Private equity funding is offering independent physicians opportunities to monetize their medical practices in numbers both startling and enticing.
In light of healthcare reform, reimbursement reductions, the ongoing political debate regarding healthcare and how to pay for it, medical practices are being offered opportunities to monetize their medical practices in numbers both startling and enticing. Whereas healthcare systems were the primary buyer just a few years ago, private equity has changed the acquisition landscape over the last several years. Significant recent acquisitions have occurred in the specialties of orthopedics, gastroenterology, and ophthalmology.
Almost all transactions are based upon a multiple of the practice’s “EBITDA.” EBITDA is a measure of a company’s operating performance and is defined as earnings before interest, tax, depreciation, and amortization. The higher the multiple, the less the post-transaction compensation for the provision of professional medical services will be. So, depending upon the relative ages of the physicians in the practice, even though the payment at closing may be deemed “high,” the practice must assess how the future compensation and loss of autonomy and independence may, in fact, make the deal less attractive. For example, younger physicians with more years left to practice may find these deals less attractive.
Private equity firms purchase practices with the goal of merging numerous small specialty practices into one large practice that can expand the range of patient services and leverage greater purchasing and negotiating power to spread the cost of IT upgrades or management investments over a larger revenue base. To grow efficiently, these firms will approach and negotiate with dozens or even hundreds of target physician practices at one time, with only 1 to 5 percent of targets actually being acquired.

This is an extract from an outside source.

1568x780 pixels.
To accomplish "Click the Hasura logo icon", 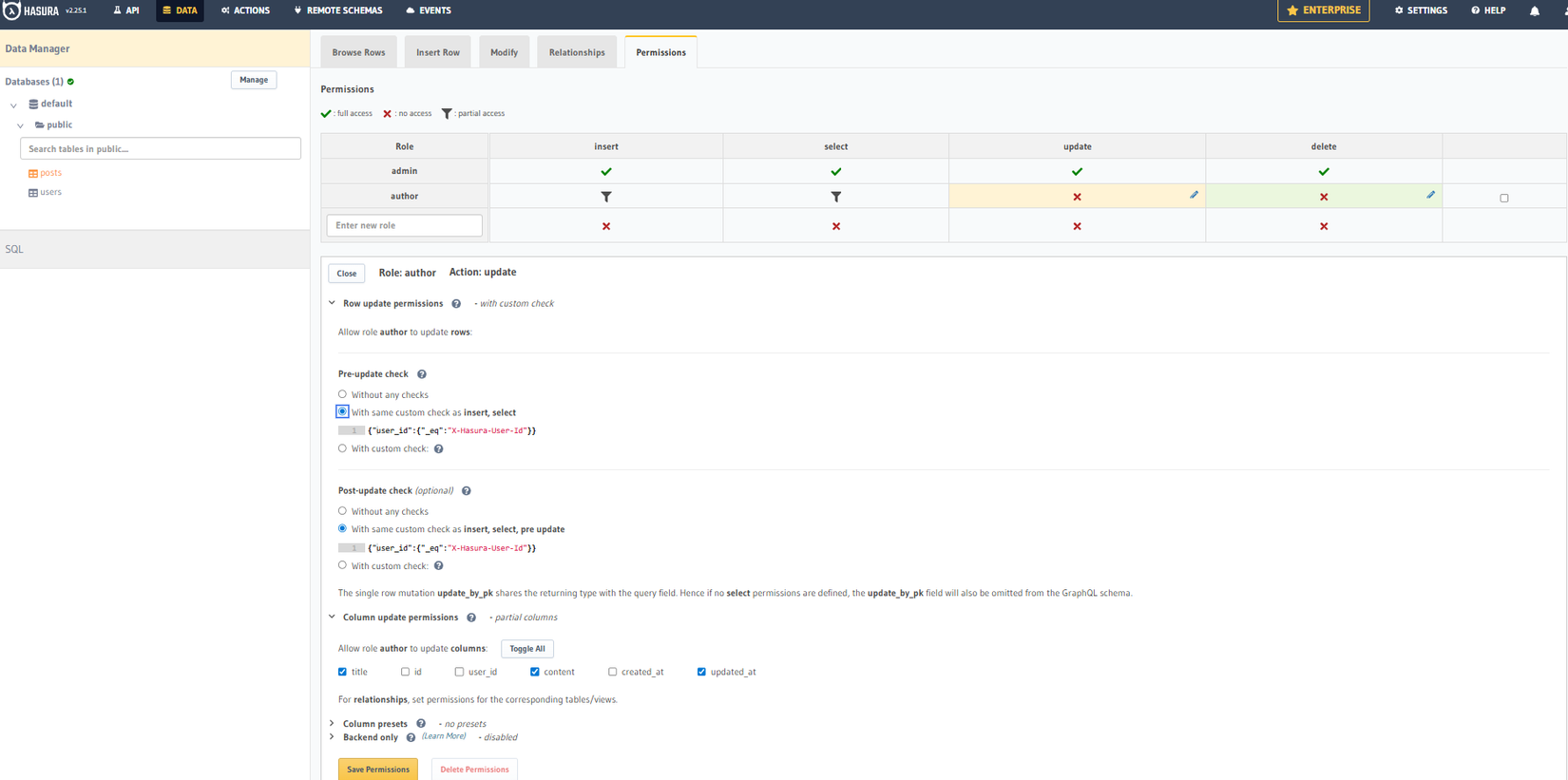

To assure that best terms are achieved or, if necessary, negotiations are terminated appropriately and efficiently, it is imperative that physicians owners understand their motivations for selling and those of the potential purchaser for buying.
Is the transaction right for the practice?
There are many reasons why practice owners may want to sell. Healthcare economics are uncertain; competition with large multi-specialty groups and hospitals is increasing; IT and other infrastructure investments are large, and financing often requires personal guarantees by the partners; and payers are increasingly reducing reimbursement. A merger or acquisition could result in cash to the owners, professional management of their practice, superior infrastructure, and greater negotiating power with third-party payers.
Before entering negotiations, the owners must be on the same page. Smart, analytical, and seasoned physicians may feel that it is best to simply invite a potential purchaser to their office to negotiate a transaction. Such an approach may not be prudent. The issues involved, including valuation, operational issues, governance, and legal and regulatory issues, are complex and outside the normal range of activity and experience of many physicians. Merger and acquisition (M&A) specialists should be hired or contracted to run the acquisition program, providing an expertise that most physician do not have and limiting the distractionfrom running the practice and caring for patients.
Physician owners must also understand that as employees in the new model, they will no longer be compensated as partners of the practice, but instead will be retained as fixed-salaried employees for a certain period of time or based on "relative value units." But while they may not be able to generate the same level of compensation that they had earned in their own private practice, they also no longer need to worry about slow years and fluctuating revenue. This stability and security is often welcomed by risk-averse and risk-seeking physicians alike, particularly in an economic climate where reimbursement rates are continually reduced by private and government payors.Another benefit is that employed physicians are not responsible for the overhead associated with running a private practice. Their only concern is maintaining their patient relationships and providing high-quality, cost-effective care.